If you look at the total IT cost, the VMware cost is a small component. If it were a big component, VMware revenue would equal to many IT giants. VMware revenue is much smaller than many IT giants, and I’m referring to just the Infrastructure revenue of these large vendors. For every dollar a CIO spends, perhaps <$0.1 goes to VMware. While you can focus on reducing this $0.1 by adding a second hypervisor, there is an alternative. You can use the same virtualization technology that you’ve applied to Server, and apply it to the other 2 pillars of Data Center. Every infrastructure consists of just 3 large pillars: Server, Storage, and Network. Use the same principles and experience, and extend virtualization to the rest of your infrastructure. Another word, evolve from Server Consolidation to SDDC.

What if Storage and Network are not something you can improve? In a lot of cases, you can still optimize your Compute. If you are running a 3-5 year old server, going to the latest Xeon will help you consolidate more. If your environment is small, you can consider single-socket. I wrote about it here. Reducing your socket counts mean less vSphere license. You can use the savings and improve your management capability with vRealize Operations Insight.

Even without this article, a lot of you realized that adding a 2nd hypervisor is not the right thing to do.

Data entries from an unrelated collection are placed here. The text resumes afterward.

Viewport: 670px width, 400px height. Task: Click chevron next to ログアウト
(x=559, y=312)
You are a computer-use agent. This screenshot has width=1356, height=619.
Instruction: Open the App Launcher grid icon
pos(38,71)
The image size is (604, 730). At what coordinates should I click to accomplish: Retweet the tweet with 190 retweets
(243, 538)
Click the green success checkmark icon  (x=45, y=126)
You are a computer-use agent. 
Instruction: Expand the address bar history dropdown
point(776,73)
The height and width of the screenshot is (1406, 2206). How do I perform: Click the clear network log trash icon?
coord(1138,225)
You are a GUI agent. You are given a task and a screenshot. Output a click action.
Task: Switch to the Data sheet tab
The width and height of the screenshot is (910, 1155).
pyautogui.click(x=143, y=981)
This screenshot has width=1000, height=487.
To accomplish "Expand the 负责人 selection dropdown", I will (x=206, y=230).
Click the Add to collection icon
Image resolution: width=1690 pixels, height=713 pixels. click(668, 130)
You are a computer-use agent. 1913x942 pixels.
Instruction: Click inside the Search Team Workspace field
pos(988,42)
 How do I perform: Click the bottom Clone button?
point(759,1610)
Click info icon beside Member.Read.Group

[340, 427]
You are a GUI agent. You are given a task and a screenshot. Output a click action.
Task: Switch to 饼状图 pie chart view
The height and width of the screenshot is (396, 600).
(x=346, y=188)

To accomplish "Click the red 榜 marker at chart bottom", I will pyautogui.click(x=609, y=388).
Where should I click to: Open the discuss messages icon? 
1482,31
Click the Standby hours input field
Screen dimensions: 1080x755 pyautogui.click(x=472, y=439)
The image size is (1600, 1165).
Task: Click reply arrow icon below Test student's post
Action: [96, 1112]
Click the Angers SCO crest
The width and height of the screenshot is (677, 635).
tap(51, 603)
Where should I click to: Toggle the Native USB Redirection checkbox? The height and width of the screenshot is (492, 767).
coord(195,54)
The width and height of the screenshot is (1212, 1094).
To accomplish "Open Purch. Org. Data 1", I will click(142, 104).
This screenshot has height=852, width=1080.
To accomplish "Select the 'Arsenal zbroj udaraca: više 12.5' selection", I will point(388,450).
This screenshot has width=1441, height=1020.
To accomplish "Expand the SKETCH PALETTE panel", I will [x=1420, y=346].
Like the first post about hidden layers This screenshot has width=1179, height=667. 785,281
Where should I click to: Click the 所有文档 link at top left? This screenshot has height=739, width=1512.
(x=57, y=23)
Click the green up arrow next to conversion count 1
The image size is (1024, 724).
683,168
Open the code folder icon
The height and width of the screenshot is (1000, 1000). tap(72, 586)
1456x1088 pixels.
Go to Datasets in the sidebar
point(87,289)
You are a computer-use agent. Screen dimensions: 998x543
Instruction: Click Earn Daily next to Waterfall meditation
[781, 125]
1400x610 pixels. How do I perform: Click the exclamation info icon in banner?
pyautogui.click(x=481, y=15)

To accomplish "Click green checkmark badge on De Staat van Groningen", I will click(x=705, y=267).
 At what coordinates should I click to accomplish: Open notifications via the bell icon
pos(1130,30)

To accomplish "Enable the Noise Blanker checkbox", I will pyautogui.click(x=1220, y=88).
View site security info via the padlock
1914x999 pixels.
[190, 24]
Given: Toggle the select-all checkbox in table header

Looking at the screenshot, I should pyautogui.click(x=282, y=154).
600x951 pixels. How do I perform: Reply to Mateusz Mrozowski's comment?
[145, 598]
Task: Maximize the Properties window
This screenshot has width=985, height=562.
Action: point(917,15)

I heard it directly from almost every VMware Architect/Engineers/Administrator at customers’ side. You’re trading cost from one bucket to another. This is because hypervisor is not merely a kernel that can run VMs. That small piece of software is at the core of your SDDC. Everything else on top depends on it, and leverages its API heavily. Everything else below is optimized for it. It is far from commodity. If you have peers who still think it’s a commodity, I hope this short blog article helps.

Have an enjoyable journey toward your SDDC, whichever hypervisor it maybe.